## What you need to do
Each line below from the one containing "Image resolution: width=1280" through the one containing "Click the Add" is to be given again exactly, and no line outside that span.

## Exercise data
# # #
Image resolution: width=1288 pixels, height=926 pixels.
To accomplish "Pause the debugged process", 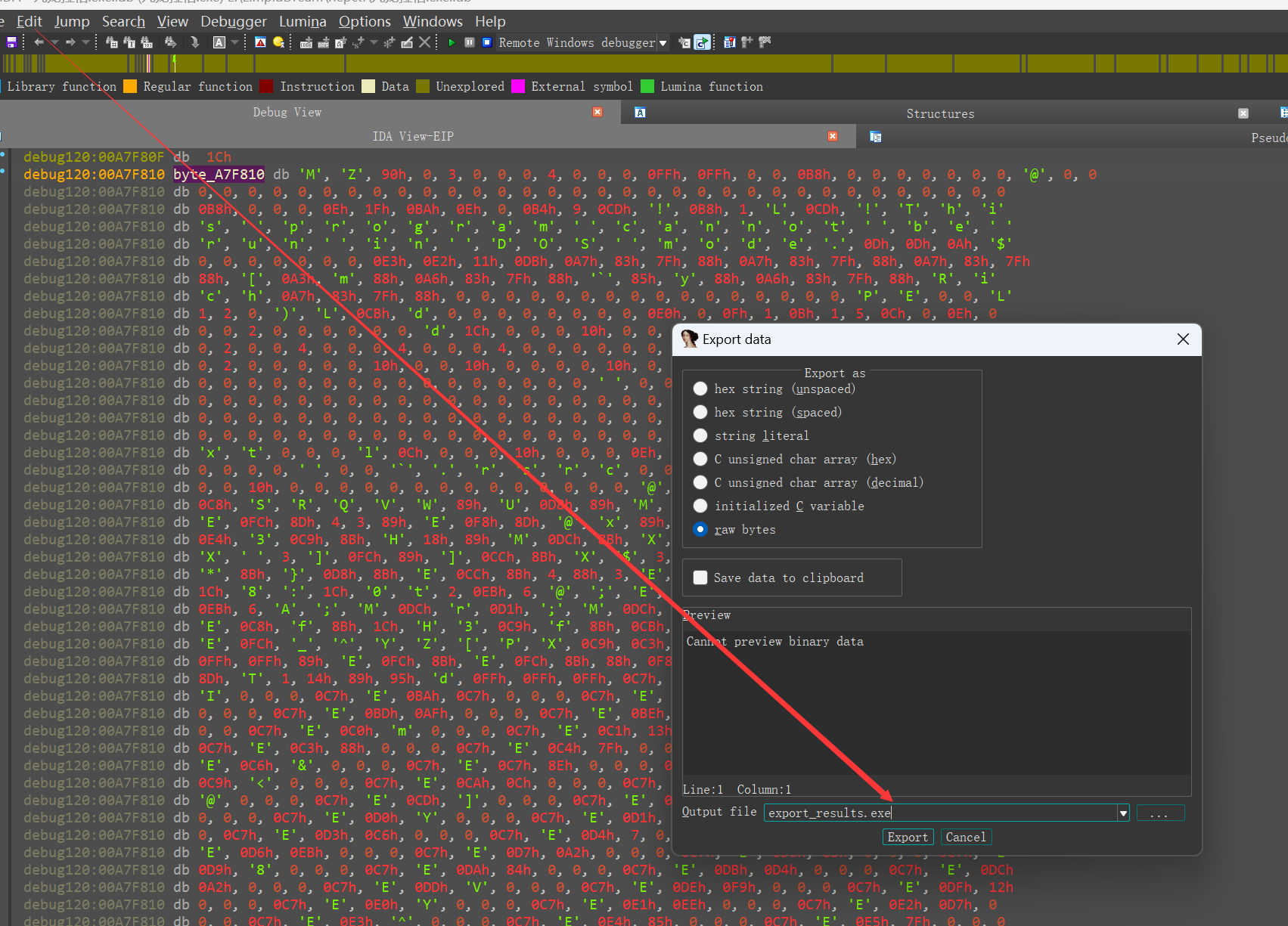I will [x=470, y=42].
# # #
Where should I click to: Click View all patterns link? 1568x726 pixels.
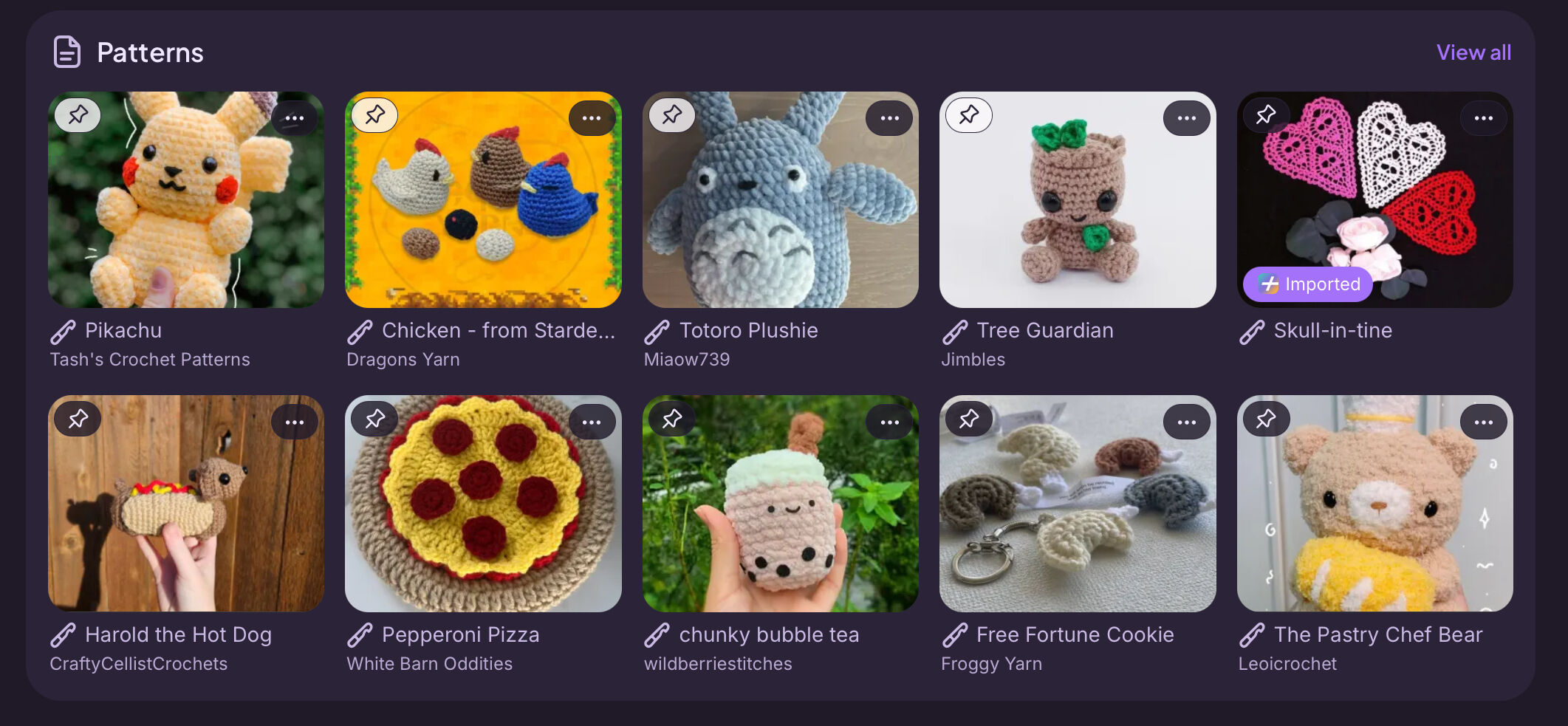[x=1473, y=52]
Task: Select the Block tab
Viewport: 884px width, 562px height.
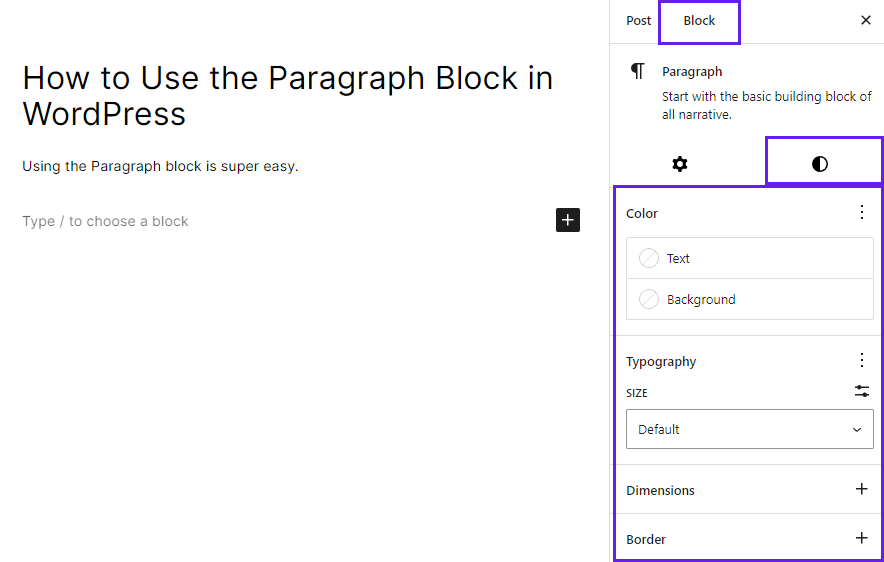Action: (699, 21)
# # #
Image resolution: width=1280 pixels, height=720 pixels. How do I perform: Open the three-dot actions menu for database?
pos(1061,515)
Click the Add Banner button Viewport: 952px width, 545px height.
# # #
## The answer
Image resolution: width=1280 pixels, height=720 pixels. How do I perform: Open the three-dot actions menu for database?
pos(1061,515)
Click the Add Banner button Viewport: 952px width, 545px height.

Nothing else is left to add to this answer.